==== SUPPLIED MATERIAL ====
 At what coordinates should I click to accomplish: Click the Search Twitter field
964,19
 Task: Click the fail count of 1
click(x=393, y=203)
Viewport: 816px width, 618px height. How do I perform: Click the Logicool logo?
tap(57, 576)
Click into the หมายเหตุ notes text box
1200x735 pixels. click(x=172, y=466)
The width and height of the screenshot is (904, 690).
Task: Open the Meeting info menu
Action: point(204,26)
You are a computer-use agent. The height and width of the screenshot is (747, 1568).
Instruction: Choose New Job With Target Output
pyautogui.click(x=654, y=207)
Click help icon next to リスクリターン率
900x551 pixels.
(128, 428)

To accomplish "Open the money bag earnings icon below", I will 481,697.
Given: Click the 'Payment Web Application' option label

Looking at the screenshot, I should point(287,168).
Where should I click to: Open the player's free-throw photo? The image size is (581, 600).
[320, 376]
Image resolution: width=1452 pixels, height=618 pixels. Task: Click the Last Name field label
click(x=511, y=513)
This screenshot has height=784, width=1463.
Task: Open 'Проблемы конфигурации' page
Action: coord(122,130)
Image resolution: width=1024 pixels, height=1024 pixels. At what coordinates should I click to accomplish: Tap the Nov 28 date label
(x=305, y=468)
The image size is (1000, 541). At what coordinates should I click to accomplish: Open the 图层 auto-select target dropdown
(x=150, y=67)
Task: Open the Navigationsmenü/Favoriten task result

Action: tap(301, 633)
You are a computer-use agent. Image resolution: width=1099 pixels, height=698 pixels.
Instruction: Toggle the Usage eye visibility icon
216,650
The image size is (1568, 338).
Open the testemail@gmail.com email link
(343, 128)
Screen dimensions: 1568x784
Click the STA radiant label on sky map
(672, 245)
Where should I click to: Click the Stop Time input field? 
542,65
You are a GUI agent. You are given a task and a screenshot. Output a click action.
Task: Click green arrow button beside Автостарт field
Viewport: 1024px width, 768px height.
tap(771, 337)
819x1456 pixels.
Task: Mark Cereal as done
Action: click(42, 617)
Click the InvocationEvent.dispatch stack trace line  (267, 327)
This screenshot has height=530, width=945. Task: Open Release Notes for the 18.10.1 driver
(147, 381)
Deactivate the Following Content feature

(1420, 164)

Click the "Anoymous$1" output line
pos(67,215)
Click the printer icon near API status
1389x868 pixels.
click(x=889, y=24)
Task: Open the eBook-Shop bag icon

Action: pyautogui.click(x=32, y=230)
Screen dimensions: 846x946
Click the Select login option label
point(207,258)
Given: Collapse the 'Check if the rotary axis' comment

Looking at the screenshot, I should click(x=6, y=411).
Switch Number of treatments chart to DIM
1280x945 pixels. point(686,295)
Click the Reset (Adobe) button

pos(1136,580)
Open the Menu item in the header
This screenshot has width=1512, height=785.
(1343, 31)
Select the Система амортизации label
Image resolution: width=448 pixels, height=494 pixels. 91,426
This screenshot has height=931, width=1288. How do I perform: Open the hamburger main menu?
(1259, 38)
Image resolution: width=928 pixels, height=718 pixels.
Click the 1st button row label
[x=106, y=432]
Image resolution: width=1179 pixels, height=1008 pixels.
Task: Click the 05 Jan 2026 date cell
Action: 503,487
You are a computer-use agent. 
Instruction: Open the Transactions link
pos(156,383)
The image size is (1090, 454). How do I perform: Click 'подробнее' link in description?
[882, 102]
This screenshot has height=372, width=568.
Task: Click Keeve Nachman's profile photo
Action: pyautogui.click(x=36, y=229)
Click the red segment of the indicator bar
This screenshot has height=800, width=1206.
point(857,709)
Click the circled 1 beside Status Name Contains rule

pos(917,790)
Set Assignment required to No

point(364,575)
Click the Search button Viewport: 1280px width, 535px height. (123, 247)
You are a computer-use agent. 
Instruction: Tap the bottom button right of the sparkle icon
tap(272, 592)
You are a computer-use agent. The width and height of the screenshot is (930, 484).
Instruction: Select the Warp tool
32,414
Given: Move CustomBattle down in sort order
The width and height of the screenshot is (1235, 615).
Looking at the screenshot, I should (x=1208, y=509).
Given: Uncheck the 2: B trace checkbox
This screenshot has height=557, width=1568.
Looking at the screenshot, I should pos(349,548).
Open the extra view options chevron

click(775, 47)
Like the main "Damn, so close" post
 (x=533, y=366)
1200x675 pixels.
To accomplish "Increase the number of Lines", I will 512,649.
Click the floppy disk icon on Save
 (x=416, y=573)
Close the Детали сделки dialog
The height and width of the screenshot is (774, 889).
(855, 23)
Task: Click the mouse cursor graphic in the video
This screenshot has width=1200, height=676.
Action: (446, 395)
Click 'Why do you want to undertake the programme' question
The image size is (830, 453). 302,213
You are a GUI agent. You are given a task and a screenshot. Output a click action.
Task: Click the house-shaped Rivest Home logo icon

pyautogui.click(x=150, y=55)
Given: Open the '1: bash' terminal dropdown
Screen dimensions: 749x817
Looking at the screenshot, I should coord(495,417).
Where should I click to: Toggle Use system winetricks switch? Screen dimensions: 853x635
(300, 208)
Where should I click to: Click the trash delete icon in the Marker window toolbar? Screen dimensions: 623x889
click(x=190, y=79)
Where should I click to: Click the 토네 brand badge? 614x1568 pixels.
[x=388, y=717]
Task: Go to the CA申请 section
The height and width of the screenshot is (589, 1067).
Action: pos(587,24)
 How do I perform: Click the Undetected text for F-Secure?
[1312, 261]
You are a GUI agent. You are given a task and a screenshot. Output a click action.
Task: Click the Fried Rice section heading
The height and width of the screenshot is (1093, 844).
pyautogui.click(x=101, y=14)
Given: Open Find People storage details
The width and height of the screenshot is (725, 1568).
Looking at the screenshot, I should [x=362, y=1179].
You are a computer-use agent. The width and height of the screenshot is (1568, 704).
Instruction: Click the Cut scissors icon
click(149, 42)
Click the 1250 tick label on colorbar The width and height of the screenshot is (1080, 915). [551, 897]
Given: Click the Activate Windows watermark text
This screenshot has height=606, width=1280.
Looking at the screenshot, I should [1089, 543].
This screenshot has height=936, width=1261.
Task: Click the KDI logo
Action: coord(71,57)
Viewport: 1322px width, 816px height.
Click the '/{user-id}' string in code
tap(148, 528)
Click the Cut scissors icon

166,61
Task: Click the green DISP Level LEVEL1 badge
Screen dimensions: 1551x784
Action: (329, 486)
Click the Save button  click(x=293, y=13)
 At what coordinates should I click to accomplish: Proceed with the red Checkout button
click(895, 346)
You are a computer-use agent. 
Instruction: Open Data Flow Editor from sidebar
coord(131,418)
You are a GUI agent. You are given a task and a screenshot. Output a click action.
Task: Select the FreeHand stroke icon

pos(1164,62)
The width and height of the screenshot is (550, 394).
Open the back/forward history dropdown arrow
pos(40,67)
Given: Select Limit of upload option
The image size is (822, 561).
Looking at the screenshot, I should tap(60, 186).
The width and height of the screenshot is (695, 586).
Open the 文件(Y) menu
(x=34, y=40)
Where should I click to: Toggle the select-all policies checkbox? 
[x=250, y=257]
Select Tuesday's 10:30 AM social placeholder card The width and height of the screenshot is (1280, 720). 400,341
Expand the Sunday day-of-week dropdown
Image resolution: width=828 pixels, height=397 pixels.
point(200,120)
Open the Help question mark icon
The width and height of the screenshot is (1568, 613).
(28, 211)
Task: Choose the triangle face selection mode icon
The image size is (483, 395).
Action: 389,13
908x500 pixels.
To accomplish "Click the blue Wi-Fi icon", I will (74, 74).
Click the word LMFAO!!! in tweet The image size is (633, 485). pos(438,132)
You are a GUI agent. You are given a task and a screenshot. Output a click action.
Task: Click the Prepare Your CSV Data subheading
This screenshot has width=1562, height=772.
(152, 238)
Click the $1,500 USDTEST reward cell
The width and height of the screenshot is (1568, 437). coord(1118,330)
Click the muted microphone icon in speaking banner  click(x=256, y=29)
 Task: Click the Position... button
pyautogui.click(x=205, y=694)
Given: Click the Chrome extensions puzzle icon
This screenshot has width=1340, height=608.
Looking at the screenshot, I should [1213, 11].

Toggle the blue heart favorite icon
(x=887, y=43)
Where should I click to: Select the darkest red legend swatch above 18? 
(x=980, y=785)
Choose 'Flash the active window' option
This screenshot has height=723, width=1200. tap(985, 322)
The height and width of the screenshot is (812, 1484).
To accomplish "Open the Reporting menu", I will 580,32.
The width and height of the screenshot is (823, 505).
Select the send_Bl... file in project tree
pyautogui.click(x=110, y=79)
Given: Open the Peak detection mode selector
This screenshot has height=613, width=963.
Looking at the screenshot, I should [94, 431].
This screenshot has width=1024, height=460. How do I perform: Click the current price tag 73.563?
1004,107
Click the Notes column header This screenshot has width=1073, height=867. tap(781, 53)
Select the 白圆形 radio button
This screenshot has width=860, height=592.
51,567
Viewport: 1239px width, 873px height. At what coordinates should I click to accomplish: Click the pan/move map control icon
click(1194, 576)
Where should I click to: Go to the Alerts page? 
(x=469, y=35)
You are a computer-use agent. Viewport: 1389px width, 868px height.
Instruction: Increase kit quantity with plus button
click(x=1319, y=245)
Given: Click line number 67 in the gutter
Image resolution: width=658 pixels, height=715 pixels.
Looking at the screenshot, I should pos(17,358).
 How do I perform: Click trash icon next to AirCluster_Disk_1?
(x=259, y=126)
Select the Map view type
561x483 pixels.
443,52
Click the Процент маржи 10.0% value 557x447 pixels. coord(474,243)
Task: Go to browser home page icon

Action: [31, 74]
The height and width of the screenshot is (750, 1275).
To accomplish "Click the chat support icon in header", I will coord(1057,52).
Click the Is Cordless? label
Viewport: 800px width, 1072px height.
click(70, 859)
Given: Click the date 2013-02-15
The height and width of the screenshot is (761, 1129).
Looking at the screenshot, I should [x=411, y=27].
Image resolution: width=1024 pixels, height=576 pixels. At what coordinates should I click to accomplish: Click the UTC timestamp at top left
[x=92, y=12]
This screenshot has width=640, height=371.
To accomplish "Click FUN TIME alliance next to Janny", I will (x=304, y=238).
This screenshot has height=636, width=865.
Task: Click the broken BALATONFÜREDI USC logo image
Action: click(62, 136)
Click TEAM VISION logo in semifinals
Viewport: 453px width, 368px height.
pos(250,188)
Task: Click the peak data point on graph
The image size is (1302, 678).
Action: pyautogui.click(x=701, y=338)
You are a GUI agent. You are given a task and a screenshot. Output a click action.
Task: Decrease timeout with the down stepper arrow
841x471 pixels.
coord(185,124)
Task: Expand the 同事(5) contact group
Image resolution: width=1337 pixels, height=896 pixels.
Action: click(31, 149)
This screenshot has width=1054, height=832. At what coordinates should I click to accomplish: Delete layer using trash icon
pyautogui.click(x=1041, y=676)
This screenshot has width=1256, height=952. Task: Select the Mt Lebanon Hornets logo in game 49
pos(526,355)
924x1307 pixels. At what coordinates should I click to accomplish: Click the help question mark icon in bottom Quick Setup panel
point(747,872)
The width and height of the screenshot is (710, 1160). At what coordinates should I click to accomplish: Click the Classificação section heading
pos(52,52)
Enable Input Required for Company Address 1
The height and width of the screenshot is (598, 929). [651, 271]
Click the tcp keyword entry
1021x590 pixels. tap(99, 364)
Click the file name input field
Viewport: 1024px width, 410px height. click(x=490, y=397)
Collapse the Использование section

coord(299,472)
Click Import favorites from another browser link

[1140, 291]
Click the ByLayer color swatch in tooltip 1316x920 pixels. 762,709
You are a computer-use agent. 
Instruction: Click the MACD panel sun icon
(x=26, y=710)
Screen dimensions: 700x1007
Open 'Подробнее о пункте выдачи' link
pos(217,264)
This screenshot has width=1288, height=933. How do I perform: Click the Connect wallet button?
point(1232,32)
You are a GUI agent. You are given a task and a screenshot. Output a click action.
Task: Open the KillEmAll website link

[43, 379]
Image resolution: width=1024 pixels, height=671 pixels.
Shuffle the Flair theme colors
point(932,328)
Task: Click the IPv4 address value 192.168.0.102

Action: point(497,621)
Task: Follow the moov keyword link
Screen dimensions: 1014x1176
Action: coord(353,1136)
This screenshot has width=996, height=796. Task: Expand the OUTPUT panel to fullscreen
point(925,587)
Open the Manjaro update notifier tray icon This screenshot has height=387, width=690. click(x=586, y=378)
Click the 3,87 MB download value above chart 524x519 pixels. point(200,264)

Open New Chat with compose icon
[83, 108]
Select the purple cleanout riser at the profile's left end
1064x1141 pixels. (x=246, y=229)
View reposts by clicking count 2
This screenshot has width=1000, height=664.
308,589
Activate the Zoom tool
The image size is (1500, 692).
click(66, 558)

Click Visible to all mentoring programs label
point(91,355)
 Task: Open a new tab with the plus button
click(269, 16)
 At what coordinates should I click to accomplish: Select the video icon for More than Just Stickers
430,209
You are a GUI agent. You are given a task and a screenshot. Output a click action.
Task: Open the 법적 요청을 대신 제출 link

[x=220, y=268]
====
__WHAT YOU SHOULD DO__. Identify every line above that includes the word "trace", and show those lines.

__EXERCISE RESULT__.
Click the InvocationEvent.dispatch stack trace line  (267, 327)
Given: Uncheck the 2: B trace checkbox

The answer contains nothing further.